The scheduler's job
Every running Linux system has more threads that want CPU time than it has CPU cores to run them. The scheduler decides which threads get to run, for how long, and on which cores. It needs to balance fairness (every thread gets its share), throughput (maximize useful work), and latency (interactive tasks respond quickly).
Completely Fair Scheduler
CFS is the default scheduler for normal processes in Linux. It doesn't use fixed time slices like older schedulers. Instead, it tracks how much CPU time each runnable task has consumed and always picks the task with the least accumulated runtime.
The core data structure is a red-black tree ordered by vruntime (virtual runtime). The leftmost node has the smallest vruntime, meaning it's been the most "underserved" and should run next.
struct sched_entity {
u64 vruntime;
struct rb_node run_node;
// ...
};
// Simplified pick_next_entity
struct sched_entity *pick_next(struct cfs_rq *rq) {
struct rb_node *left = rb_first_cached(&rq->tasks_timeline);
return rb_entry(left, struct sched_entity, run_node);
}When a task runs, its vruntime increases at a rate proportional to wall clock time. When CFS needs to pick the next task, it takes the one with the lowest vruntime. Over time, all tasks converge to roughly equal vruntime, which means they all got roughly equal CPU time. That's the "fair" in Completely Fair Scheduler.
Nice values
Nice values range from -20 (highest priority) to 19 (lowest priority), with 0 as the default. They keep the process on the same scheduler and change the rate at which vruntime accumulates.
A process with nice 0 accumulates vruntime at 1x speed. A process with nice -10 accumulates at roughly 0.1x speed, meaning it can run 10x longer before its vruntime catches up with others. A process with nice 10 accumulates at roughly 10x speed, so it quickly "falls behind" and yields the CPU.
# Run a CPU-intensive task at lower priority
nice -n 10 cargo build --release
# Increase priority of an existing process (requires root)
renice -n -5 -p $(pidof my_server)| Nice value | Weight | Relative CPU share |
|---|---|---|
| -20 | 88761 | ~464x compared with nice 19 |
| -10 | 9548 | ~50x compared with nice 19 |
| 0 | 1024 | ~5.3x compared with nice 19 |
| 10 | 110 | ~0.57x compared with nice 0 |
| 19 | 15 | Minimum share |
Real-time scheduling
For processes that genuinely can't tolerate scheduling delays, Linux provides real-time schedulers:
SCHED_FIFO: Run until the task voluntarily yields or a higher-priority SCHED_FIFO task becomes runnable. No time slicing. A SCHED_FIFO task at priority 99 will starve everything else on that core.
SCHED_RR: Round-robin among tasks at the same priority level. Each task gets a time slice (default 100ms), then yields to the next same-priority task.

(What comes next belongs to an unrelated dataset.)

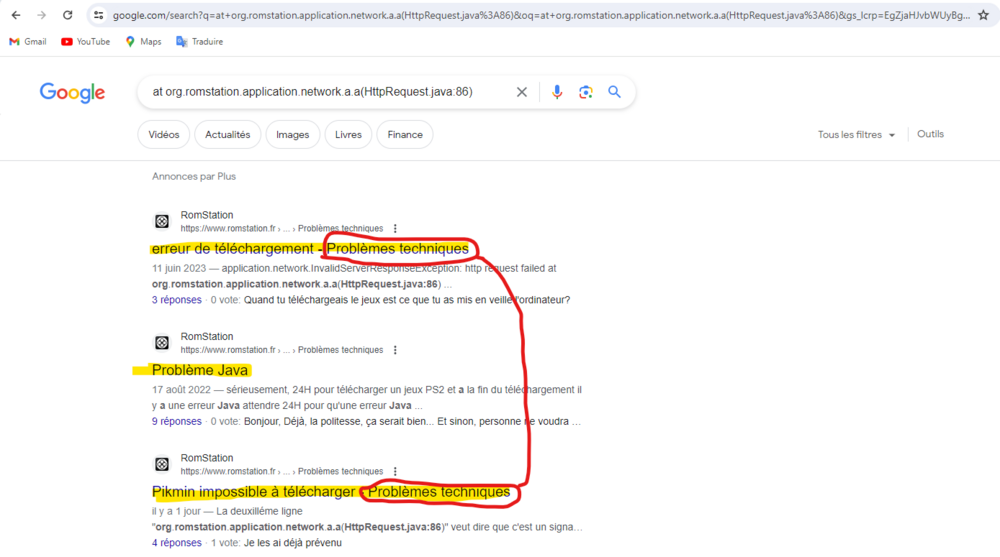Click the Outils button
The height and width of the screenshot is (557, 1000).
pyautogui.click(x=930, y=134)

Both real-time schedulers always preempt CFS tasks. A SCHED_FIFO task at priority 1 (lowest RT priority) still runs before any normal CFS task.
struct sched_param param;
param.sched_priority = 50;
sched_setscheduler(0, SCHED_FIFO, ¶m);Use real-time scheduling for:
- Audio processing (JACK, PulseAudio RT threads)

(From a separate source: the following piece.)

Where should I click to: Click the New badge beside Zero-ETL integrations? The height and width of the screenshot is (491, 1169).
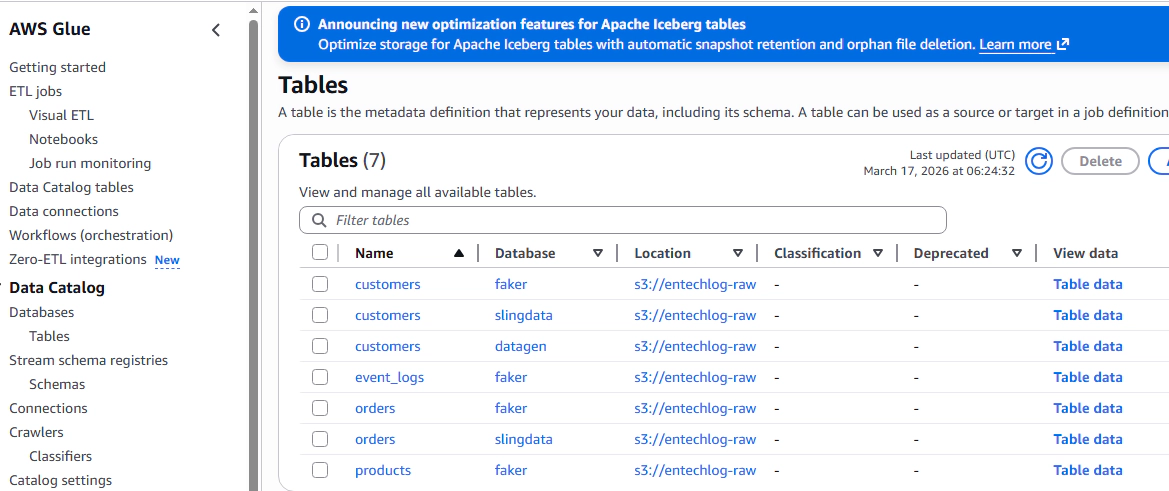click(x=167, y=260)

- Industrial control systems
- High-frequency trading execution threads
- Custom kernel bypass networking
Avoid real-time scheduling for general application code. A buggy SCHED_FIFO task that spins can lock up an entire CPU core and make the system unresponsive.
CPU affinity
By default, the scheduler can migrate threads between any available cores. You can pin threads to specific cores using CPU affinity:
# Pin process to cores 0 and 1
taskset -c 0,1 ./my_program
# Check current affinity
taskset -p $(pidof my_program)Pinning is useful when you want to eliminate migration overhead and keep cache contents warm. If a thread always runs on core 2, its working set stays in core 2's L1/L2 caches. Migration to core 5 means starting with cold caches.

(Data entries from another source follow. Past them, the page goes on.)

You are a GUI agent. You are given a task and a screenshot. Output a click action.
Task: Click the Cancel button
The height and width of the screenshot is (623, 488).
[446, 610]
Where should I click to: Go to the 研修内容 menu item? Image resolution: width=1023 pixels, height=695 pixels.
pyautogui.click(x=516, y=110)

Pinning reduces the scheduler's flexibility. If core 2 is overloaded and core 5 is idle, the pinned thread cannot move to the idle core. Use pinning deliberately.
Practical debugging
htop shows per-process CPU usage, nice values, and the core each thread is running on. Scheduler-level debugging usually needs more detail:
# See scheduling policy and priority
chrt -p $(pidof my_program)
# Trace scheduling events in real-time
perf sched record -- sleep 5
perf sched latency
# See context switch counts
cat /proc/$(pidof my_program)/status | grep voluntaryHigh involuntary context switch counts mean the scheduler is preempting your task frequently, probably because it's using too much CPU relative to its priority. High voluntary context switch counts usually mean the task is doing a lot of I/O (which is normal).